Our previous decision thoroughly discusses the underlying facts of this case, and we refer our reader to that decision for the details. Hereafter, we discuss only the facts most pertinent to this second appeal.

At the retrial on damages, Children’s presented evidence ABC Radio and Disney had “accelerated” their entry into the children’s radio market by using information about advertising and marketing they obtained from Children’s and its children’s radio network, Radio AAHS. The jury awarded Children’s (1) $1.5 million on the breach of contract claim for ABC Radio’s failure to make reasonable efforts to sell advertising and to develop affiliates for Children’s radio network, i.e., Radio AAHS; and (2) $8 million for breach of the contractual duty of confidentiality and the misappropriation of information about Children’s advertisers and potential advertisers contained in a document identified as PX217. The district court denied ABC Radio’s and Disney’s motion for judgment as a matter of law on the $8 million award or, alternatively, for a new trial. Children’s moved for entry of judgment to include prejudgment interest and exemplary damages. The district court awarded Children’s prejudgment interest totaling $2,567,082.19, and denied Children’s request for exemplary damages and attorney fees. The district court entered a $9.5 million judgment for Children’s with $2,567,082.19 in interest.

II. DISCUSSION

A. Judgment as a Matter of Law

1. Standard of Review

ABC Radio and Disney argue the district court erred in denying their post-trial motion for judgment as a matter of law. “We review de novo the district court’s denial of [a] post-verdict motion for judgment as a matter of law.” Racicky v. Farmland Indus., Inc., 328 F.3d 389, 393 (8th Cir.2003). We are required to decide whether or not the record contains evidence sufficient to support the jury’s verdict. Id. In doing so, “we must examine the sufficiency of the evidence in the light most favorable to [Children’s] and view all inferences in [its] favor.” Id. (citation omitted). “Judgment as a matter of law is appropriate only when all of the evidence points one way and is susceptible of no reasonable inference sustaining [Children’s] position.” Id. (citation omitted).
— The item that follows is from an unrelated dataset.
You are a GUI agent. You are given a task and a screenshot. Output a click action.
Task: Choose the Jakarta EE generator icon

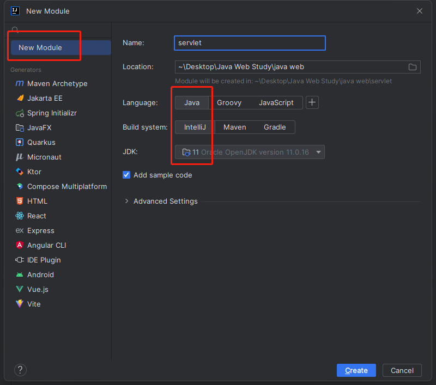coord(20,99)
2. Evidence Supporting Verdict

ABC Radio and Disney argue the evidence Children’s presented regarding damages due to misappropriation of PX217 does not support the verdict. ABC Radio and Disney contend (1) the theories of Dr. Jonathan Putnam (Dr. Putnam), the damages expert witness for Children’s, were unfounded and speculative; (2) Dr. Put *864 nam considered evidence outside PX217 in reaching his conclusions; and (3) Dr. Putnam could not identify the proper “acceleration” intervals of ABC Radio’s and Disney’s entry into the market. ABC Radio and Disney contend they provided the only competent evidence regarding any acceleration interval. ABC Radio and Disney argue Children’s damages were improperly based upon projected profits rather than actual results. Finally, ABC Radio and Disney assert Children’s did not show evidence of any actual use of PX217.

a. Dr. Putnam’s Testimony

“We review under an abuse of discretion standard a district court’s ruling admitting expert witness testimony under Rule 702.” Bonner v. ISP Techs., Inc., 259 F.3d 924, 928 (8th Cir.2001). “Where the district court errs in admitting evidence, we will only grant a new trial or set aside a verdict if there is a clear and prejudicial abuse of discretion.” Lovett ex rel. Lovett v. Union Pac. R.R. Co., 201 F.3d 1074, 1080 (8th Cir.2000).

Dr. Putnam offered a theory regarding ABC Radio’s and Disney’s accelerated entry into children’s radio. The jury could have used all or some or none of Dr. Putnam’s various acceleration intervals (eleven months to two years) as benchmarks to calculate the appropriate amount of damages, depending on the jury’s findings regarding the amount of acceleration resulting from ABC Radio’s and Disney’s conduct. In calculating the various intervals, Dr. Putnam considered evidence, including two ABC Radio documents, regarding the length of time it would take to launch a children’s radio network. Dr. Putnam accepted Children’s testimony that Children’s took about 3 years to acquire the information in PX217. Dr.